Out-Law News | 25 Apr 2014 | 9:48 am | 2 min. read
In its judgment, the court said that it came to its conclusion “with regret” as returning such issues to the original employment tribunal (ET) to resolve “exposes the parties to unnecessary cost and delay”. However, tribunal procedure and previous cases made it clear that only the ET was entitled to decide what the outcome of a particular dispute would be once any errors of law were corrected by the EAT, the judges said.
“Remittal is not necessary in order to ensure that the decision is taken by the expert tribunal, since the EAT is itself such a tribunal: there is here a difference from the position on judicial review,” said Lord Justice Underhill, one of the three Court of Appeal judges to give a judgment in the case.
“I should have preferred a more flexible approach, under which the EAT had a discretion, in a case where it was genuinely in as good a position as the ET to make the decision in question, whether to remit it nevertheless or to decide it for itself. But it is clear that that is not the law,” he said.
Mr Jafri was a teacher and learning specialist, employed by Lincoln College at the time of the dispute as part of a contract to provide educational services to inmates at Sudbury Prison. In 2009, he was excluded from working in the prison as part of an allegation of abuse against him and another by a colleague. The colleague making the accusation ultimately left the college’s employment, but when Jafri tried to apply for her job he was told that he would not be allowed into the prison “under any circumstances”. In 2010, Jafri was dismissed after the college was unable to find him alternative employment away from the prison.
In its original ruling, the ET found that Jafri’s dismissal was justified as the college had tried to find him other employment but he was only interested in returning to the prison. On appeal, the EAT found that the ET had made three errors of fact, but considered that none of these negated the ET’s conclusion that the college had “done everything it could to prevent injustice” to Jafri. Appealing again to the Court of Appeal, Jafri claimed that the EAT had “decided the case for itself” when it should have returned it to the ET for a further hearing once it found that the ET had made an error of law.
Referring to earlier cases, in his leading judgment Lord Justice Laws said that it was not the task of the EAT to decide what was “right” on the merits of the case. Rather, the EAT’s function was limited to “see[ing] that the ET’s decisions are lawfully made”.

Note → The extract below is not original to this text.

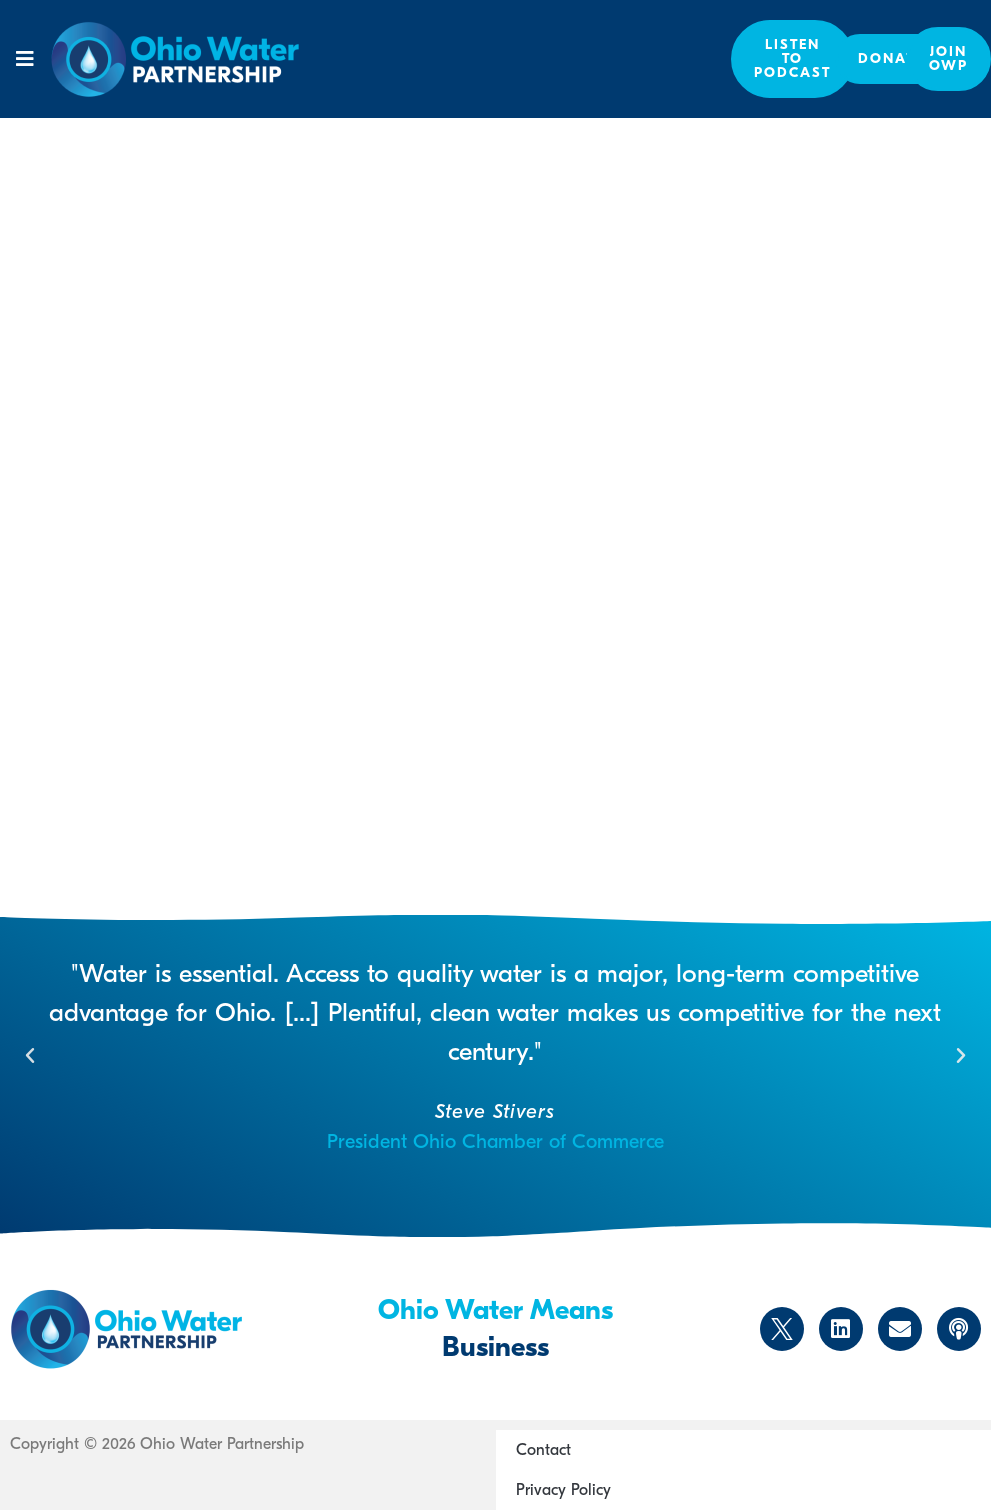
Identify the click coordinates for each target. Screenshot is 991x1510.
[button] (25, 59)
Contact (543, 1450)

“If therefore the EAT detects a legal error by the ET, it must send the case back unless (a) it concludes that the error cannot have affected the result, for in that case the error will have been immaterial and the result as lawful as if it had not been made; or (b) without the error the result would have been different, but the EAT is able to conclude what it must have been,” he said.
“In neither case is the EAT to make any factual assessment for itself, nor make any judgment of its own as to the merits of the case; the result must flow from findings made by the ET, supplemented (if at all) only by undisputed or indisputable facts. Otherwise, there must be a remittal,” he said.
Lord Justice Underhill went on to add that there was “no reason” why the EAT could not still decide on an issue in dispute if the parties agreed to it.
“In an appropriate case they should be strongly encouraged to do so,” he said.
“The point made in the authorities is that it is wrong in principle for the EAT as a reviewing tribunal to make a decision which falls within the scope of the fact-finding (and that includes fact-assessing and discretion-exercising) tribunal. But there can be no such objection where the parties consent,” he said.